Currency Trading Platforms
Forex, or Foreign Exchange, as it is more commonly known is the simultaneous exchange of one country’s currency for that of another. Differing from other financial markets, forex markets have no central location or exchange. Forex markets are based on currency trading platforms. A currency trading platform is basically like a stock exchange, the only difference being that instead of shares or stocks, the transactions executed are the different currencies of the major countries of the world.
Speculation underlines the forex markets. With the intention of profiting when the value of currencies purchased or sold undergo a change in the interest of the buyer, the investor purchases of sells one currency for another. The change in rates takes place due to market upheavals or any major event that takes place in the world.
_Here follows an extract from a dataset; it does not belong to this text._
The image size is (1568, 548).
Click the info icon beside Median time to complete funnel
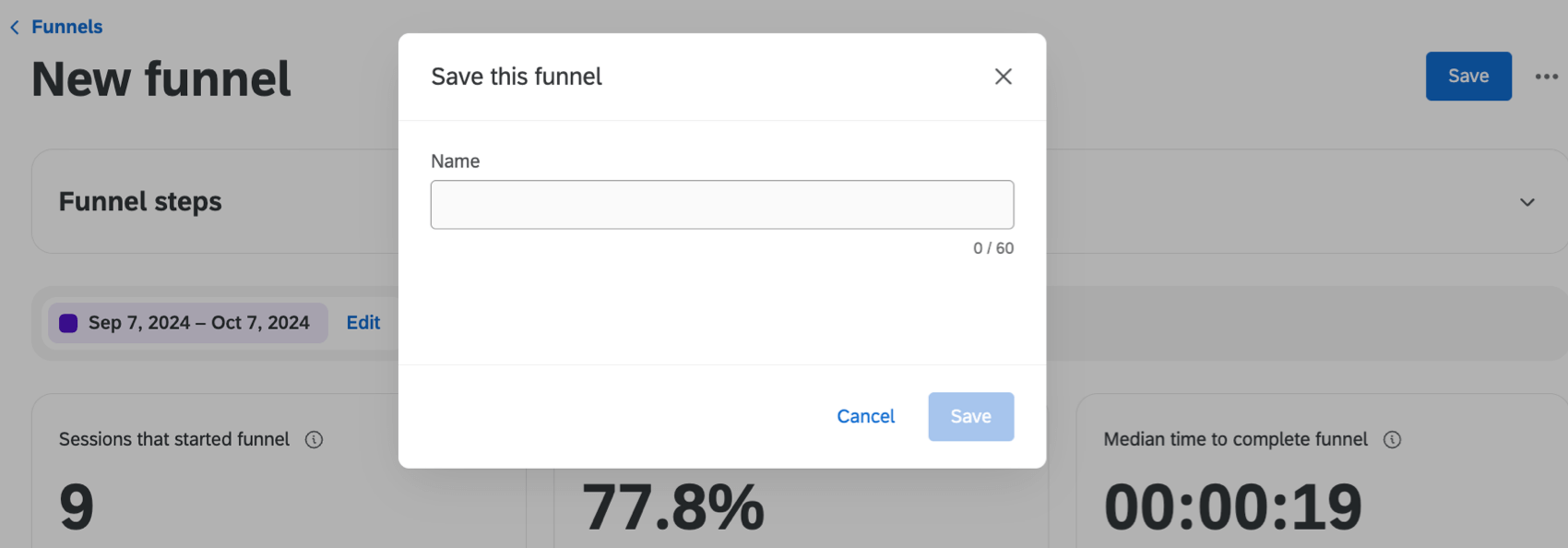pyautogui.click(x=1394, y=440)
The purchase or sale is also done with an objective of shielding the buyer from the adverse effects of downfall in the exchange rate of any currency, which may have a negative effect on his investment profits.
Currency-trading platforms are available on the same criteria to the individual investor and to corporates. Currencies are quoted in pairs. The first listed currency is known as the base currency, while the second is called the counter or quote currency. In the wholesale market, currencies are quoted using five significant numbers, with the last placeholder called a point or a pip. Like all financial products, forex quotes include a “bid” and “ask”. For example, USD/Euro may bid at 131.40 and ask at 131.45, this five-pip spread defines the trader’s cost, which can be recovered with a favorable currency move in the market.
Normally the trades entered in to are for a fixed quantum for each currency.
A currency-trading platform is a resource for an investor to either invest in currencies for gaining profits or to shield himself from the downfall of a negative movement of the exchange rate in the value of a currency wherein lies his personal interest of liabilities or assets.